On March 27 Guinea reported completing the required 42 day observation period and 90 day enhanced surveillance period since the country’s last reported case of Ebola (linked to the initial transmission) tested negative twice.
In short, now all three countries involved in the West Africa Ebola outbreak have cleared these hurdles (H/T ScienceInsider). This contributed to the World Health Organization (WHO) declaring on Tuesday that the West Africa epidemic is no longer a Public Health Emergency of International Concern. Any travel and trade restrictions placed on Sierra Leone, Liberia or Guinea in connection with this outbreak should be lifted.
This does not mean that the disease has been eliminated. Clusters of the disease continue as it is cleared from the surviving population. Twelve such clusters have been reported, as detailed in the latest WHO Situation Report. There is one such cluster currently active in Guinea and the WHO anticipates clusters to emerge periodically over the next few months.

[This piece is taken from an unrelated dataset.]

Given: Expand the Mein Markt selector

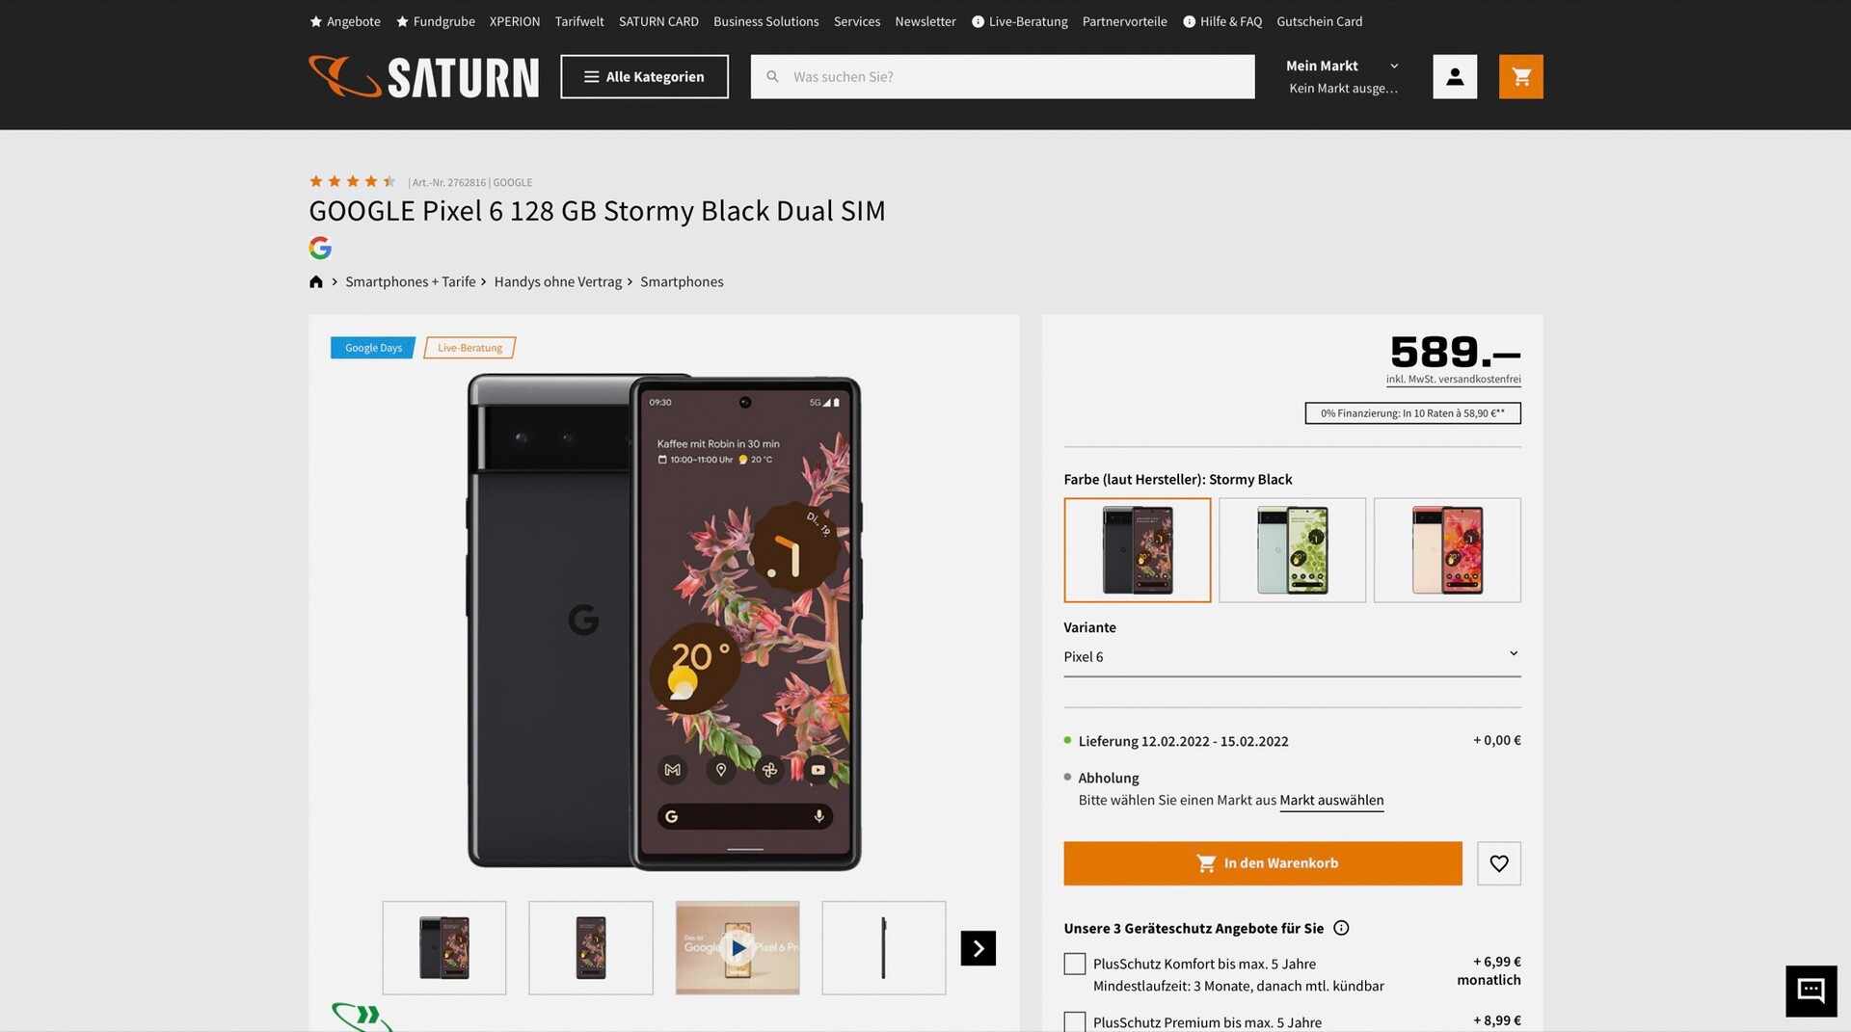Looking at the screenshot, I should point(1342,76).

While the disease is not as prevalent as it’s been for the last two years, the affected countries, and really the world as a whole, can do much to ensure that we are better prepared for the next instance of Ebola striking out. The Situation Report details the efforts made to date.

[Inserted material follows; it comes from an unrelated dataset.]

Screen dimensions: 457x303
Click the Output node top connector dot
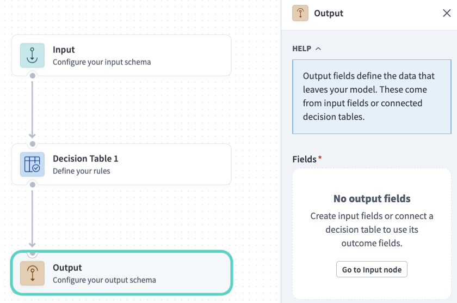pos(33,253)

In the two years and change since this epidemic started (the longest outbreak of the disease to date) there were over 28 thousand cases and more than 11 thousand deaths. All but a few of these were in Liberia, Guinea and Sierra Leone, seriously affecting the public health infrastructure and other institutions in these countries. Absent continued assistance and support, I think these countries will be more susceptible to future outbreaks.